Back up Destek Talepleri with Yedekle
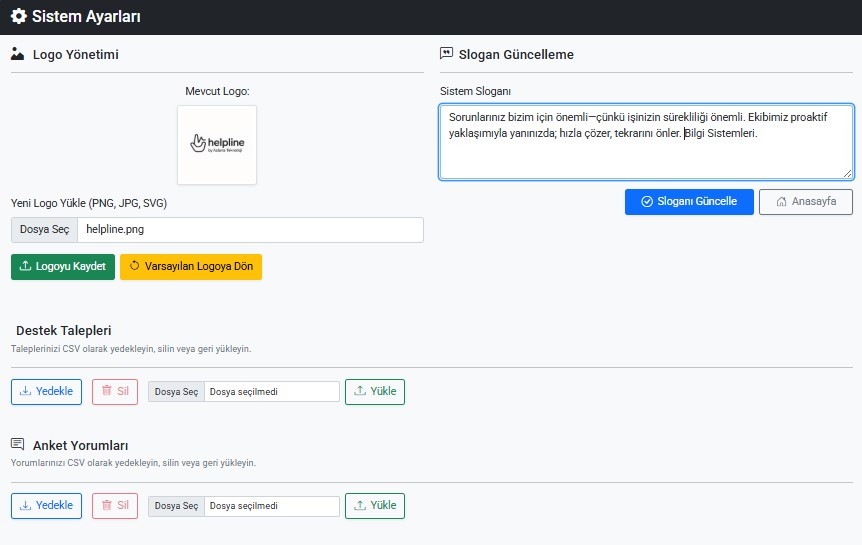pos(46,392)
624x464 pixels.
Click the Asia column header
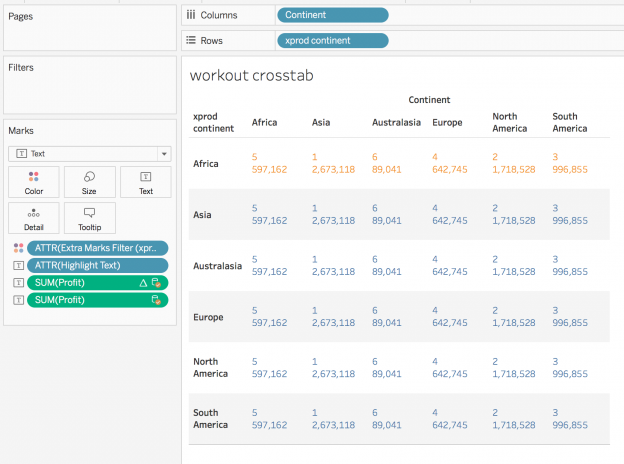(322, 123)
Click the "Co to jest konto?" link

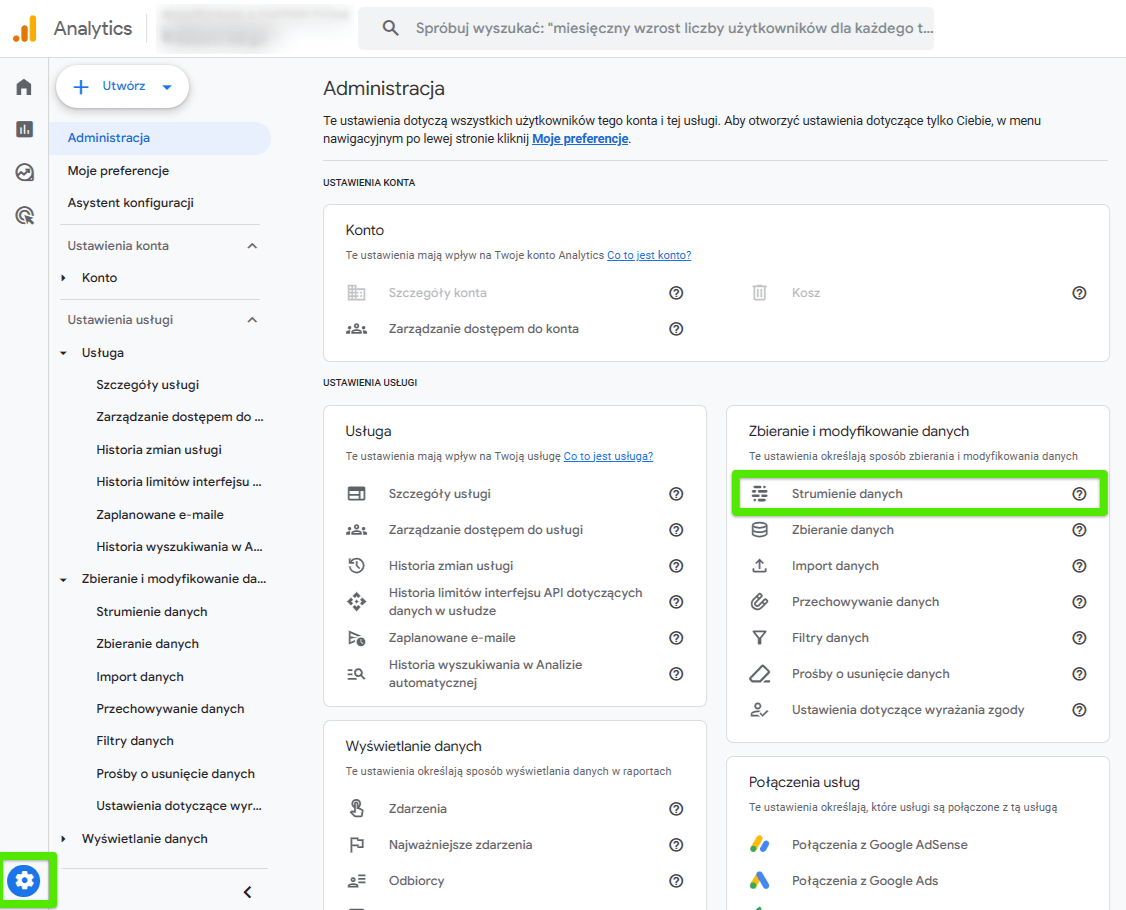click(649, 255)
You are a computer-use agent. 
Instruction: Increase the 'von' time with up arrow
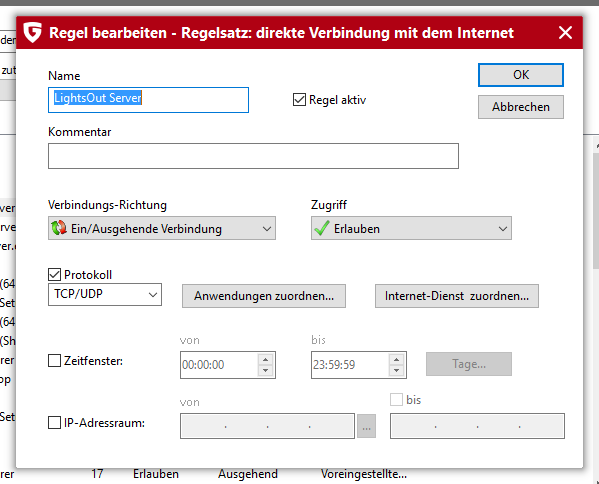coord(266,359)
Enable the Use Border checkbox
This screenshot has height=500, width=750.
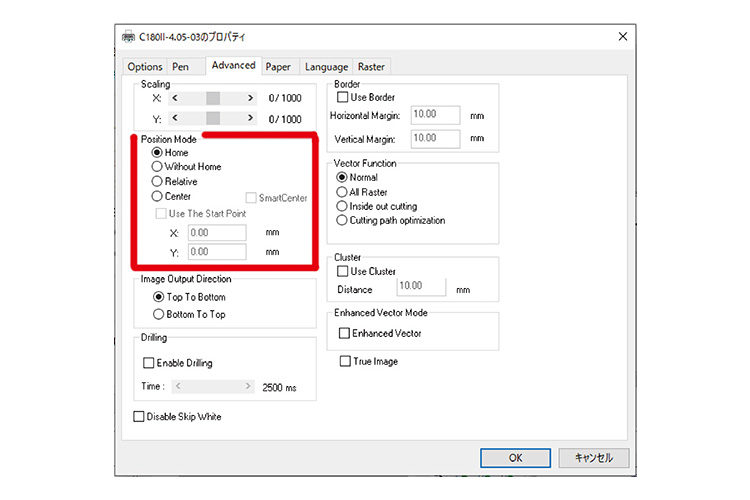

*TASK DIRECTIONS*. Only the lines from the one containing "You are a computer-use agent." through the last line of the data may appear in the answer, each given again exactly and with pictures left out.

*WRITTEN SOLUTION*.
You are a computer-use agent. 
Instruction: Increase the 'von' time with up arrow
coord(266,359)
Enable the Use Border checkbox
This screenshot has height=500, width=750.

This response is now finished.